TASK PROMPT: Nothing below is to be printed except the lines between the line holding "This screenshot has width=642, height=564." and the line holding "Click the Open", inclusive, each exactly as it appears.

*** Opening of GIVEN ENTRIES ***

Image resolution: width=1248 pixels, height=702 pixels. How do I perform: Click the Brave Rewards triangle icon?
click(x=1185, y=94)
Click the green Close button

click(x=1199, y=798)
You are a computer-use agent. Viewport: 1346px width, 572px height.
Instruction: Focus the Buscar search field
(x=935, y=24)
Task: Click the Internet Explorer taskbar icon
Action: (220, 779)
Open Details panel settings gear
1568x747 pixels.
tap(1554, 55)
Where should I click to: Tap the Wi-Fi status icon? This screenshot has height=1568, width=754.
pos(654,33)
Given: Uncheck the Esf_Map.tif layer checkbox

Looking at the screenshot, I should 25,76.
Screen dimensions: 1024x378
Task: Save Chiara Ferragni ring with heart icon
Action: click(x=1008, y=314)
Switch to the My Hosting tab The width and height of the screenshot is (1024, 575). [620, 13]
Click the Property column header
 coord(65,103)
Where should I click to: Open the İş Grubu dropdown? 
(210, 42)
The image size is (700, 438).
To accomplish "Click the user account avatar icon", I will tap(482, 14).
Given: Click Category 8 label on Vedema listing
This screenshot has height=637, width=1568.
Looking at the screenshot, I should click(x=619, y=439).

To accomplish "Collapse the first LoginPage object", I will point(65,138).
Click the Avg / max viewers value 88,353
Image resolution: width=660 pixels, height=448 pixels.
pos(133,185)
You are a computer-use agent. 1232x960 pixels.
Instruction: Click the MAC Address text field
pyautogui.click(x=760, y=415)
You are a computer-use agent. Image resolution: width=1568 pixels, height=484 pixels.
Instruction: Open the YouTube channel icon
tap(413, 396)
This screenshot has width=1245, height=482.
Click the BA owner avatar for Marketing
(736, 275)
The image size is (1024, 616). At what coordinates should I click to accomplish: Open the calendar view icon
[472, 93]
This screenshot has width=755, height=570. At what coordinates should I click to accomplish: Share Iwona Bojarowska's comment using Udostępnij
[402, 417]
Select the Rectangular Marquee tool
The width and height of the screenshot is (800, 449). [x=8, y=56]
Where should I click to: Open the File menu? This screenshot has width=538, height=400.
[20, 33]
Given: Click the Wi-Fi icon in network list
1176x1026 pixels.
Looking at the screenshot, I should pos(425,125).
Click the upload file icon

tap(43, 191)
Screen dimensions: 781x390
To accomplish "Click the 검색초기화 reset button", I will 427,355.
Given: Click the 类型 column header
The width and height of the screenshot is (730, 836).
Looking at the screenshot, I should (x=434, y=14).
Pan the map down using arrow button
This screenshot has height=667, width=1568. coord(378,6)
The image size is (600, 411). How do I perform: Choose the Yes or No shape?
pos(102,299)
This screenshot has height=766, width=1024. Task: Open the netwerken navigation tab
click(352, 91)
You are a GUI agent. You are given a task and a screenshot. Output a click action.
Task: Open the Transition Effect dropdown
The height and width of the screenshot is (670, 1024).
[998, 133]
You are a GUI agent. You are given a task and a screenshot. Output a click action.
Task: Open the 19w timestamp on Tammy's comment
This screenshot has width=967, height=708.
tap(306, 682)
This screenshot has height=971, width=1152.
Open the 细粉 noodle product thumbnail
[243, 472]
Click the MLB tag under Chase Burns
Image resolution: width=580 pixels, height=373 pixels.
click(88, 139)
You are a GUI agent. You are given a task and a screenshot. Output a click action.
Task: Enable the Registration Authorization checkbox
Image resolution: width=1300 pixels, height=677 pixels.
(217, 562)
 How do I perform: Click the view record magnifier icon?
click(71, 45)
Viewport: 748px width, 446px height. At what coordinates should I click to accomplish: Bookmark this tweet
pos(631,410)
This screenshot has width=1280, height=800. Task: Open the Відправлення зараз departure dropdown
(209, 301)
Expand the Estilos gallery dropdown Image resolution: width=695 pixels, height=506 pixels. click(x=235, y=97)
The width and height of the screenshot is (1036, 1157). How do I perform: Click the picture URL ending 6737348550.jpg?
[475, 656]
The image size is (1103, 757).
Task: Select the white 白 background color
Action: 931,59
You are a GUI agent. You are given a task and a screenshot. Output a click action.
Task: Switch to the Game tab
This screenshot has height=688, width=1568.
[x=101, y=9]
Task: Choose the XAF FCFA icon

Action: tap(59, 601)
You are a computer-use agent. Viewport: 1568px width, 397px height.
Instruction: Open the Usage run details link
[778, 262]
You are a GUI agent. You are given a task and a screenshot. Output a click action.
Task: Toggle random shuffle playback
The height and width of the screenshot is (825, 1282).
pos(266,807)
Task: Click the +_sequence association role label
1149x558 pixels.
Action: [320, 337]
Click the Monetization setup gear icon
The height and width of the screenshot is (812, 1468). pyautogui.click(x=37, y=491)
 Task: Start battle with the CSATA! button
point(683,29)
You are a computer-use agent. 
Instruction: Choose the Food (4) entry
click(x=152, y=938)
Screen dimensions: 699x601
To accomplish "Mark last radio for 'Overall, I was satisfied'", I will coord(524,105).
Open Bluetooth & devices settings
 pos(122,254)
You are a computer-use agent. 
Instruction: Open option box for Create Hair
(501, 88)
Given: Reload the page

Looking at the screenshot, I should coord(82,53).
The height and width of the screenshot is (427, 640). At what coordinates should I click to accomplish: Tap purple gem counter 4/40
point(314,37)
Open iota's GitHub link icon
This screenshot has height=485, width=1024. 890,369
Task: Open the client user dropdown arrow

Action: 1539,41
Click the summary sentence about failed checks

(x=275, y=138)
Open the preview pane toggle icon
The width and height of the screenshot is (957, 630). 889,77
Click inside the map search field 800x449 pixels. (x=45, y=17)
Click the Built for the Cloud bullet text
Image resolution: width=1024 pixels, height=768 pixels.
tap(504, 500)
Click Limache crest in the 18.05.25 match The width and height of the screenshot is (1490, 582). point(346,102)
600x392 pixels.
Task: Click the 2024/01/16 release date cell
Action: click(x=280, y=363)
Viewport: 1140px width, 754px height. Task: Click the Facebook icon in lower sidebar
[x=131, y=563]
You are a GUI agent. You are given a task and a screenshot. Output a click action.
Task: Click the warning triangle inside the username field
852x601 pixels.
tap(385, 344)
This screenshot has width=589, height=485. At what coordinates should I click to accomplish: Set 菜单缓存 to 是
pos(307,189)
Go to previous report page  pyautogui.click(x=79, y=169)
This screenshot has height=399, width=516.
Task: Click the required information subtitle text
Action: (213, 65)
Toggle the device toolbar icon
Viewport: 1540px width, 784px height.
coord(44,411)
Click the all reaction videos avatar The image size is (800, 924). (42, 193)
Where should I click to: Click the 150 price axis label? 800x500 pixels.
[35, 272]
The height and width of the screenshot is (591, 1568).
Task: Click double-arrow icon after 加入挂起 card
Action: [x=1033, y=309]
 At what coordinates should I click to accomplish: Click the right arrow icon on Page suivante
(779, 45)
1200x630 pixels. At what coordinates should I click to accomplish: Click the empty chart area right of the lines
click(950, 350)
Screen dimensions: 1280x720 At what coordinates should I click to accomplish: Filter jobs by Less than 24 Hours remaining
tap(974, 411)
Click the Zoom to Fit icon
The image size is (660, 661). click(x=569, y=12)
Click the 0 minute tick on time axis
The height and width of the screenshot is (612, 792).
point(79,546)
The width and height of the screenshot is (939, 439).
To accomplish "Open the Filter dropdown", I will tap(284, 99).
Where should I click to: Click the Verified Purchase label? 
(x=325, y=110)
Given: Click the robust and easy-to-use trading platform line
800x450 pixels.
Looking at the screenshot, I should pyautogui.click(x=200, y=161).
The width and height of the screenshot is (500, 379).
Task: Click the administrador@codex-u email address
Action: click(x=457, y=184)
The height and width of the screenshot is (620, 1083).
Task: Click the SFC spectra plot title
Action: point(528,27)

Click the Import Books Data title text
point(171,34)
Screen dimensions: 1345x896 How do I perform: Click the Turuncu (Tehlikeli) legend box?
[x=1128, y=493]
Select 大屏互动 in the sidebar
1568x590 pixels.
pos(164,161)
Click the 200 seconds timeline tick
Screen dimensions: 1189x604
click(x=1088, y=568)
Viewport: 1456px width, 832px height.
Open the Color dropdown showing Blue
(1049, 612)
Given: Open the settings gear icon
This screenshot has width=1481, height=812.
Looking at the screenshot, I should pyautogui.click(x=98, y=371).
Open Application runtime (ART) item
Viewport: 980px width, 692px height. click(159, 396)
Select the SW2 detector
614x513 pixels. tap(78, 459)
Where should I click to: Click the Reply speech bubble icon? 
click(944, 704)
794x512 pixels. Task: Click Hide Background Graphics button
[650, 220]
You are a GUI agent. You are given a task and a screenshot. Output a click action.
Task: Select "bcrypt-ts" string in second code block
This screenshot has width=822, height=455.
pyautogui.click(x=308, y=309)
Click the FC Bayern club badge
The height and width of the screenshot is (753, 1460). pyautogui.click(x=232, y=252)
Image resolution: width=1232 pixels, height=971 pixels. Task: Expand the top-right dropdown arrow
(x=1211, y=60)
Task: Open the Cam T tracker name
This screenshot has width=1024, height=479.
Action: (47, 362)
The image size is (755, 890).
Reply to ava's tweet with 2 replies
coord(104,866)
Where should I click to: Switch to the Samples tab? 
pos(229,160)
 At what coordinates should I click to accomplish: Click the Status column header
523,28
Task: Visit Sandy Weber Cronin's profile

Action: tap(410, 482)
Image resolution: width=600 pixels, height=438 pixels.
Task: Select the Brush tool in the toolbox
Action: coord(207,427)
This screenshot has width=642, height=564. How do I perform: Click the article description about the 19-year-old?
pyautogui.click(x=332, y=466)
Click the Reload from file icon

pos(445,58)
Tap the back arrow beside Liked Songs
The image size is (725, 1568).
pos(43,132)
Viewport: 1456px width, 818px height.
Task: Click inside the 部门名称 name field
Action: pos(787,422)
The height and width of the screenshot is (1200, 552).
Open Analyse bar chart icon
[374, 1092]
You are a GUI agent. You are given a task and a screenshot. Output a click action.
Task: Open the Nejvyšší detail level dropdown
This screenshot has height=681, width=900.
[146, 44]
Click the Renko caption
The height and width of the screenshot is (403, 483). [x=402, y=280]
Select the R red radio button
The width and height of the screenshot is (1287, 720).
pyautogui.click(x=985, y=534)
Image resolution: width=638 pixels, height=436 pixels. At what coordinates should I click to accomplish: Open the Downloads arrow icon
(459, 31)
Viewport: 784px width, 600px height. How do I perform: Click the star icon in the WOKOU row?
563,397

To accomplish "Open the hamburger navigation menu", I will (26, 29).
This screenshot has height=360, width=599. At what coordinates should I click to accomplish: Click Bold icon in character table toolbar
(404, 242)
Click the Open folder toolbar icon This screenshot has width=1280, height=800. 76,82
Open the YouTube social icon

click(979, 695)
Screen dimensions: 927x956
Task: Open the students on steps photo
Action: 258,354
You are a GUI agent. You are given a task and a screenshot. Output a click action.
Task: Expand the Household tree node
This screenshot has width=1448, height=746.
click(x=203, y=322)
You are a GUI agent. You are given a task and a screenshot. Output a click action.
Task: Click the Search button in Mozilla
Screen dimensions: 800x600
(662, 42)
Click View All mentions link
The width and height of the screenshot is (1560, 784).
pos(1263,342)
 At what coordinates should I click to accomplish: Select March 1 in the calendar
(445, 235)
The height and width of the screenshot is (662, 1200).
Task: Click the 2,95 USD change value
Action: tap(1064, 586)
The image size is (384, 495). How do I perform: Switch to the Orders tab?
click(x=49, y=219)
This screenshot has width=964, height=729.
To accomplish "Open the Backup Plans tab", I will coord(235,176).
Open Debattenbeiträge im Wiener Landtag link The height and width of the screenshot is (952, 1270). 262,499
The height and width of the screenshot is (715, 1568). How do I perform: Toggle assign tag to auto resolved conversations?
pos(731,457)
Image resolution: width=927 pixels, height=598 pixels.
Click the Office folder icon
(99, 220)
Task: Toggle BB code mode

*** Close of GIVEN ENTRIES ***

WORKED SOLUTION:
This screenshot has width=642, height=564. How do I perform: Click the article description about the 19-year-old?
pyautogui.click(x=332, y=466)
Click the Reload from file icon

pos(445,58)
Tap the back arrow beside Liked Songs
The image size is (725, 1568).
pos(43,132)
Viewport: 1456px width, 818px height.
Task: Click inside the 部门名称 name field
Action: pos(787,422)
The height and width of the screenshot is (1200, 552).
Open Analyse bar chart icon
[374, 1092]
You are a GUI agent. You are given a task and a screenshot. Output a click action.
Task: Open the Nejvyšší detail level dropdown
This screenshot has height=681, width=900.
[146, 44]
Click the Renko caption
The height and width of the screenshot is (403, 483). [x=402, y=280]
Select the R red radio button
The width and height of the screenshot is (1287, 720).
pyautogui.click(x=985, y=534)
Image resolution: width=638 pixels, height=436 pixels. At what coordinates should I click to accomplish: Open the Downloads arrow icon
(459, 31)
Viewport: 784px width, 600px height. How do I perform: Click the star icon in the WOKOU row?
563,397

To accomplish "Open the hamburger navigation menu", I will (26, 29).
This screenshot has height=360, width=599. At what coordinates should I click to accomplish: Click Bold icon in character table toolbar
(404, 242)
Click the Open folder toolbar icon This screenshot has width=1280, height=800. 76,82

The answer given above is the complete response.